Democracy & Government

What Trump’s Attacks on Mail-In Voting Reveal About the President

Trump threatens to pull state funds to stop mail-in voting in Michigan and Nevada, which he can't do. But his problem is not mail-in ballots. He's falling behind in the polls.

What Trump's Attacks on Mail-In Voting Reveal About the President

There was one vignette from this week that captured a lot more than its immediate subject.

Trump took to Twitter to oppose what he said was Michigan’s recent mailing of absentee ballots to the state’s voters. “This was done illegally and without authorization by a rogue Secretary of State. I will ask to hold up funding to Michigan if they want to go down this Voter Fraud path!” the president tweeted.
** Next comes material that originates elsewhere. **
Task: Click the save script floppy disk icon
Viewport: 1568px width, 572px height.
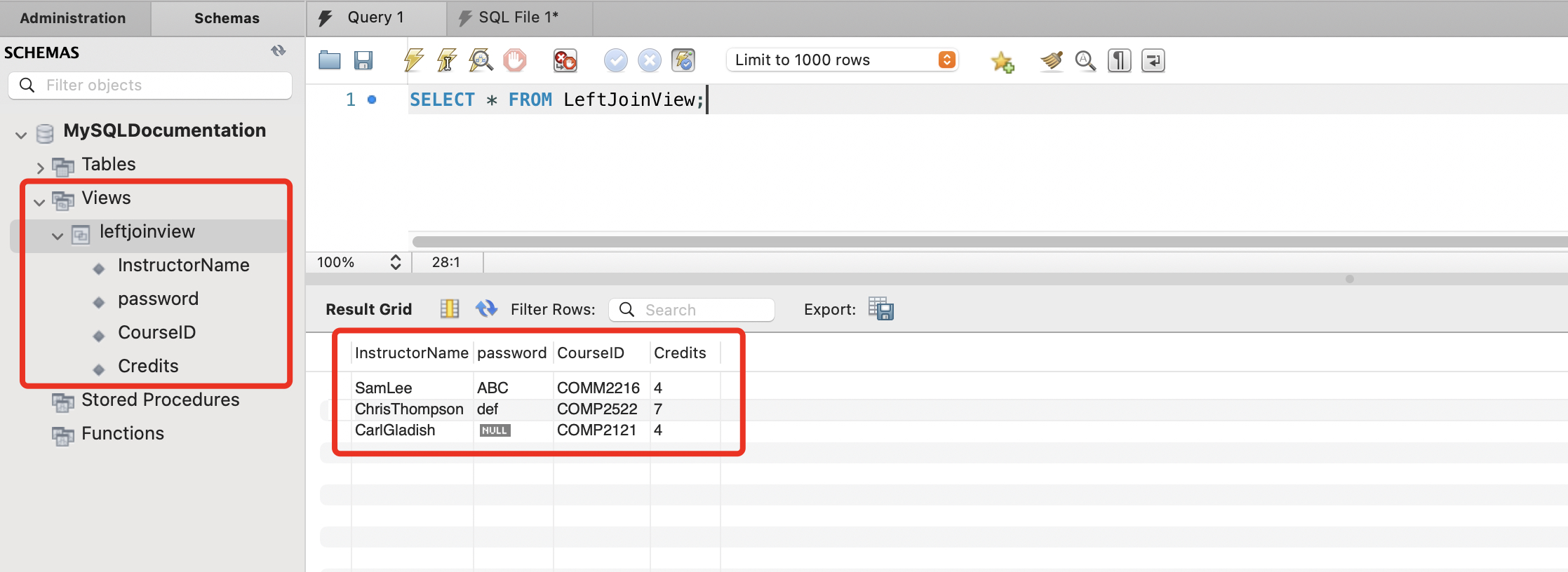Action: point(363,60)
But Michigan’s secretary of state responded: “Hi! I also have a name, it’s Jocelyn Benson. And we sent applications, not ballots. Just like my GOP colleagues in Iowa, Georgia, Nebraska and West Virginia.” When Trump deleted his first inaccurate tweet about ballots and corrected it in a second similar tweet, she responded: “Every Michigan registered voter has a right to vote by mail. I have the authority & responsibility to make sure that they know how to exercise this right — just like my GOP colleagues are doing in GA, IA, NE, and WV. Also, again, my name is Jocelyn Benson.”

Later on Wednesday, Trump tried to threaten Nevada in a similar way. “State of Nevada ‘thinks’ that they can send out illegal vote by mail ballots, creating a great Voter Fraud scenario for the State and the U.S. They can’t! If they do, ‘I think’ I can hold up funds to the State. Sorry, but you must not cheat in elections.”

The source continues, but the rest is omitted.